Monday, 9 September 2013

To travelling with love!

Photography: Carl Joyce; Herb Wise.
All rights reserved!

The origins of the modern word travel go back to around 13th century and the Anglo-French term travail, which was referred to arduous work, labour, painful effort, torture. Robert Cole (2009) looks for its roots in Latin: tripalis (an instrument of torture having tri (three) stakes).
As it seems, back in the days travelling was a method of torment and one was punished by sending them to travel (travellers). Based on the indigenous meaning of the verb, things haven't changed much in terms of what a nightmare travelling could be today. Yet, for some, the initial idea of the word appears in opposition to the pleasure obtained when "on the move".
Someone said once that the great affair is to move and I, personally, believe it is, indeed! There isn't anything more tranquillising to the mind than the sweet fatigue that engulfs you when crossing through a green countryside on a train at sunset;


Or the quiet, ticklish anxiety when awaiting that voice announcing the gate number of your flight; 


or the feeling of nostalgia and impatience in your chest when catching a glimpse of an airplane trail in the sky;


or the sense of inner relief when admire the muffled wail of the ginormous, ever-living city from a distance.


Distance.
So large. So infinite. So erratic.
Miles, meters and kilometres drawing distance.
Distance.
Created by waves,



railroads, 


crossroads,


low roads, 


and highroads. 

Distance.
Between countries, cities and people.
Many people.
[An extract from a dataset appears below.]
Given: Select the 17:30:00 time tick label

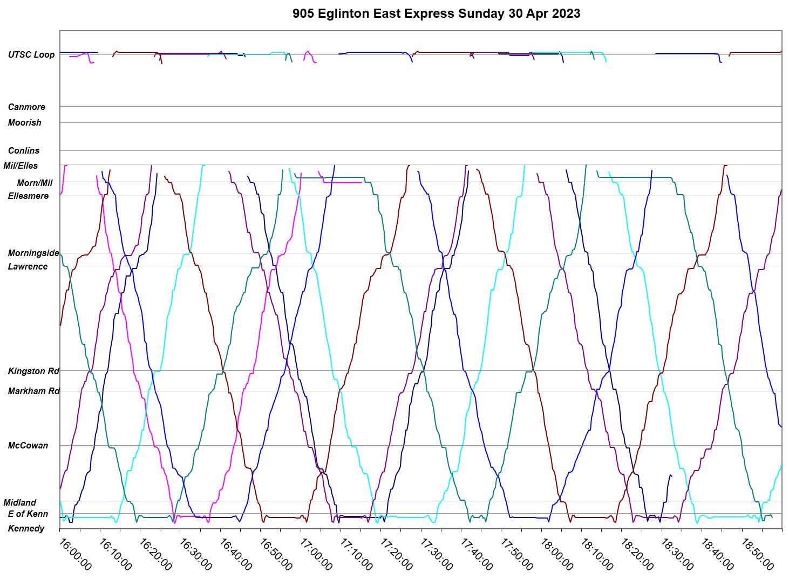Looking at the screenshot, I should pos(436,554).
Different people.



Singing people,


dancing people, 


celebrating people, 


working people,

tired people,


and those who smile,


try, 


or simply wait. 


Travelling is the ability to adapt. To chameleonize. To develop. And grow.
To know the differences and fascinate the contrasts. To experiment. And experience the uncertainty. The danger. The past.


And the future.


Travelling is about the meetings. The spontaneous, unexpected, last-minute meetings. Those meetings that give you the chills when you drift away while on your lunch break in the grey, dull office.
Those meetings that you are reminded of every time you hear a song, or detect a scent lingering with the wind.
Those meetings, the memories of which fill the corners of your eyes while heading home on the bus from work.
Those meetings that scar you for e-v-e-r...

Meetings with places,
 


species,

and long lost items with their own past.




Meetings with destinies,


stories,


and other versions of the "facts" as we know it.



Despondent meetings,



 breathtaking meetings...


but most of all, travelling is about THOSE meetings, smily, sweaty, sunny, sleepless meetings when days and nights merge into one same temporal dimension and where the only rules to abide by are the rules of youth,



passion, peace and love. 

Love for life. Love for love. Love for the unknown. Love for travelling. And the torture that comes with it.


***

"Travel is fatal to prejudice, bigotry, and narrow-mindedness, and many of our people need it sorely on these accounts. Broad, wholesome, charitable views of men and things cannot be acquired by vegetating in one little corner of the earth all one's lifetime."